Colonne publiée dans Abus Dangereux # 127
En 1981, Bobby Sands et quelques leaders d’opinion
catholiques croupissent en prison, mais quelque chose a changé : ils n’ont
plus le statut de prisonnier politique, Thatcher ne leur reconnaît plus cette
dimension et les traite comme de simples criminels. Sands et son crew vont
entamer une grève de la faim jusqu’à ce que ce soit réparé. Thatcher ne
répondra jamais et les laissa - lui et neuf autres - mourir sans sourciller.

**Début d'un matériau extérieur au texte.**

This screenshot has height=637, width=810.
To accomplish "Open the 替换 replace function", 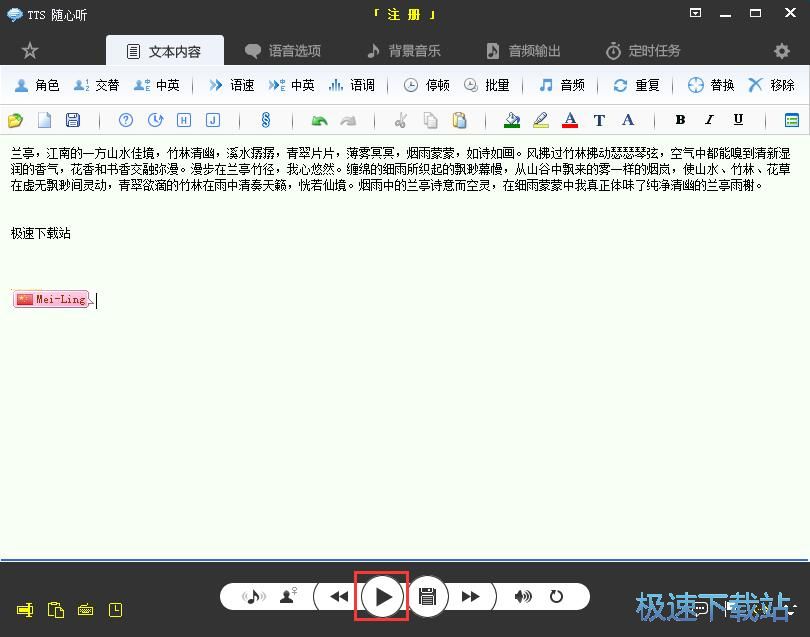I will tap(710, 85).
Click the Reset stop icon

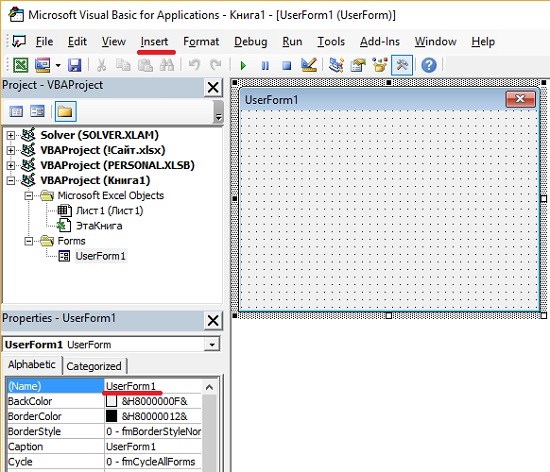[x=287, y=65]
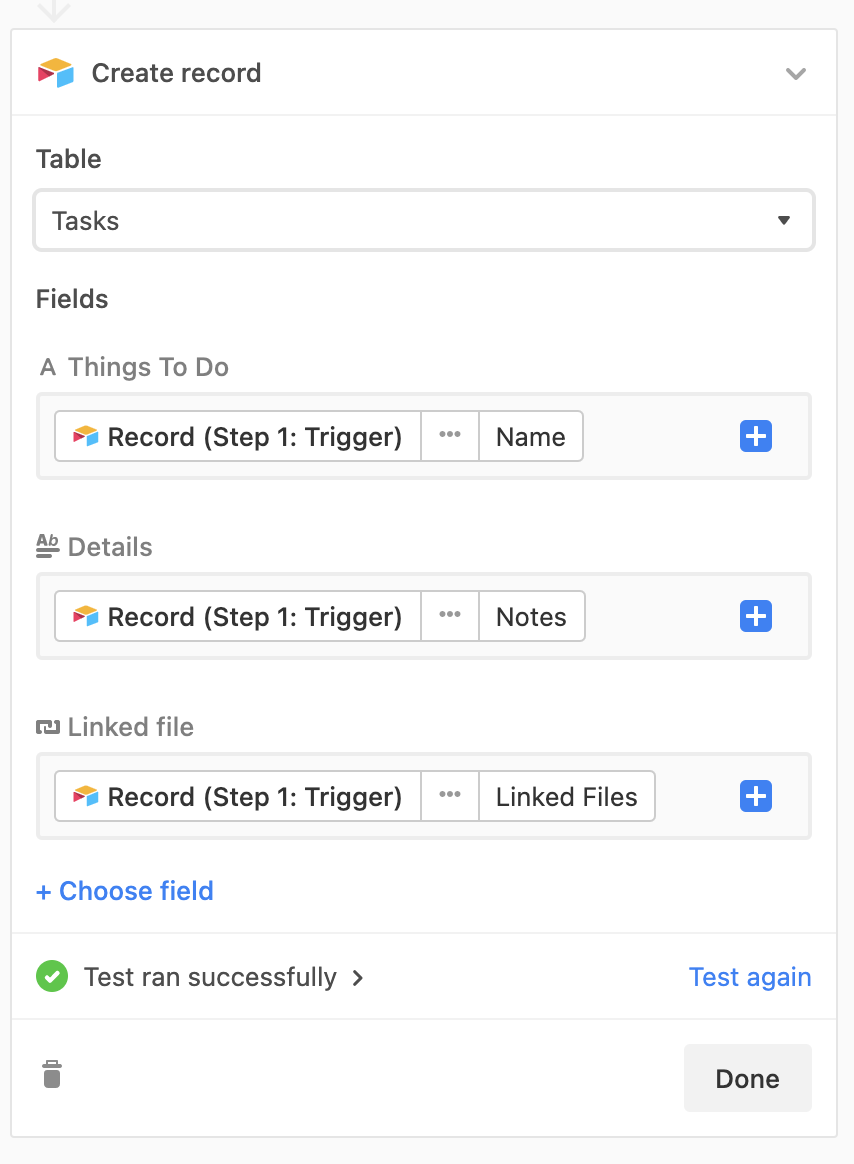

L’activiste Danny Morrison la décrira comme « the biggest bastard we have ever known ». Thatcher a perpétué
une tradition radicale vis à vis de la situation en Irlande du Nord. Les Troubles
ont duré de 1969 à 1997 en faisant 3600 morts : un Beyrouth occidental à
une heure d’avion de Paris. En 1972, le Bloody Sunday voit l’armée anglaise
tirer sur une manifestation pacifiste à Derry. Entre 1979 et 1990 où elle était
premier ministre, Thatcher n’a mené aucune négociation autre que la répression.
Si tu enlèves le glam à New York, la fantaisie à Londres et
le sourire à Manchester, tu as Belfast. Oh, il y a d’autres musiques nées d’un
contexte difficile : les Stooges ont imaginé l’agression crue du punk à
Detroit, Judas Priest et Black Sabbath ont généré la lourdeur tellurique du
heavy metal à l’ombre des usines de Birmingham ... Ce qui aurait pu être
rédhibitoire pour toute expression parasite se révèle être un tremplin abrupt
pour exorciser sa rage.
On ne tire pas sur le pianiste, uh. Aucun risque ? Pas
en Irlande du Nord, un coin bien plus dur que le far west mais où les comptes
se règlent aussi sur la chaussée. En 1975, avant la vague punk, le Miami
Showband, un groupe de Dublin composé à la fois de catholiques et de
protestants est massacré sur la route après un concert. Le groupe n’était en
rien engagé politiquement et leurs shows étaient décrits comme du pur
divertissement pour buveurs de bières. Le décalage entre la violence des tueurs
et la jeunesse et la naïveté des musiciens en a fait un des actes les plus
choquants de cette période. Dès que l’histoire a été en une des journaux le
lendemain matin, c’est facile d’imaginer que ¾ des groupes d’Irlande du Nord
ont splitté et revendu leurs instruments.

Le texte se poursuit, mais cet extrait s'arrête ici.